Завязка, как я представлял ее себе, выглядела следующим образом: мы видим Энслина, пробирающегося по Цюриху с поднятым воротником. Ночь. Две-три узкие улочки, затем он стучится в окованную железом дверь, и его впускают. В задней комнате у него назначена встреча с неким незнакомцем — маклером из Амстердама.
— Из Амстердама? — переспросил Хафкемайер.
— Да, из Амстердама. Сейчас поймете почему.
Энслин открывает свой кошелек. Там деньги. Много денег…
Я заговорщицки подмигнул Хафкемайеру.
Маклер, у которого, кстати, повязка на глазу, поглядывая на эти деньги, выслушивает требования Энслина: тот хочет, чтобы ему морем, на корабле, доставили вождя ирокезов из Америки! Хм. Зачем?
Я выдержал короткую паузу и понизил голос. Оказывается, Энслин, с виду немного неуклюжий и рассеянный писец Лафатера, на самом деле, как мы впоследствии узнаем, фанатичный приверженец физиогномики! Своенравный и нелюдимый, он вдолбил себе в голову, что должен в корне усовершенствовать учение своего патрона и благодетеля.
Однажды вечером вождь ирокезов и впрямь прибывает в Цюрих. Инкогнито, разумеется: в деревянном ящике с несколькими мелкими дырочками для воздуха. Без ведома Лафатера, погруженного в изучение посланий своих благочестивых корреспондентов со всего мира, а потому ничего не заметившего, ящик переносят в подвал, который Энслин успел оборудовать под лабораторию. В этом сквозит уже нечто франкенштейновское. Перед нами подобие анатомического театра: на стеллажах стеклянные банки с заспиртованными эмбрионами, головами безумцев, убийц и т. п.
Хафкемайер зажмурился, у него отвисла челюсть.
Днем Энслин исправно несет свою службу «наверху», у Лафатера. Ночами же, в подвале, пытается вдолбить несчастному, закованному в цепи индейцу все европейские знания — чтение, арифметику и прочее. План Энслина заключается в следующем: усовершенствовать методику Лафатера, которая до сих пор базировалась лишь на созерцании безжизненных гравюр, и превратить физиогномику в современную, экспериментальную науку. От наблюдений к опытам! При помощи лафатеровского измерительного прибора Энслин ночь за ночью проводит замеры, проверяя, меняется ли соотношение частей лица вследствие массированного воздействия знаний и наблюдается ли в связи с этим постепенное превращение дикаря в мыслящее существо. Индеец, с присущей его племени гордостью, хранит по этому поводу молчание. Все замеры Энслина в каком-то смысле являются темной стороной физиогномики и предвестием мрачных событий грядущего… Наверху жизнь идет своим чередом: визиты, переписка, балы. Однако Лафатер смутно догадывается, что в подвале, в самых недрах его дома происходит неладное. Однажды, тайком последовав за своим писцом, он обнаруживает там прикованного индейца. Уперев руки в боки, он требует немедленных объяснений. Завязывается жаркий спор, Энслин объясняет хозяину цель своих более чем странных опытов. Воззрения обоих в корне непримиримы: Энслин хочет взорвать теорию изнутри, для Лафатера же она является божественной аксиомой. Индеец, не понимая ни слова, лишь гримасничает и робко потряхивает цепями. Лафатер
Таков, в общих чертах, мой план будущего фильма. Я сложил написанные листки в увесистую стопку и водрузил их на стол. Руки свои я пристроил рядом.
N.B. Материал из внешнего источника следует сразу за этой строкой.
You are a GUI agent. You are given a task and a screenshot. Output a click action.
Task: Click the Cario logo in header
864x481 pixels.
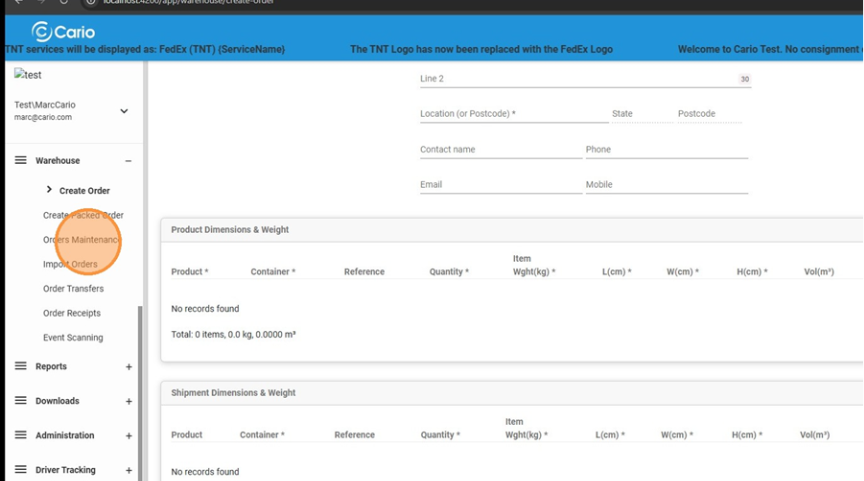tap(62, 31)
Трудно было прочесть что-либо на лице Хафкемайера.
По мере того как я углублялся в свой рассказ, оно вытягивалось все сильнее. Это могло означать все, что угодно: как напряженный интерес, так и озабоченность: «Да это же ни в какие ворота не лезет!»
— Как насчет женщин? — осведомился Хафкемайер, немного помолчав.
— Великое множество, — ответил я, — но только там, наверху.
— Хм. А мотивы Энслина?
В ответ я предложил придать исполнителю роли Энслина слегка перекошенный вид, на манер звонаря собора Парижской Богоматери, если, конечно, Хафкемайер понимает, что имеется в виду.
Да, Хафкемайер понимал.
Собственное упорство закономерно привело Энслина, фанатично преданного идеям физиогномики, к глубочайшему внутреннему разладу. Отсюда и опыты над индейцем.
— Ирокез, таким образом, — доверительно пояснил я, — в некотором роде является плодом моей личной инициативы.
Хафкемайер созерцал меня в глубоком раздумье. Его мобильник запищал. Нажатием кнопки он заставил его замолчать.
Еще во время моего рассказа я заметил, что сценарий не вызывает у него особого восторга. Хотя он кивал и снова кивал, но точно под бременем тяжкого груза.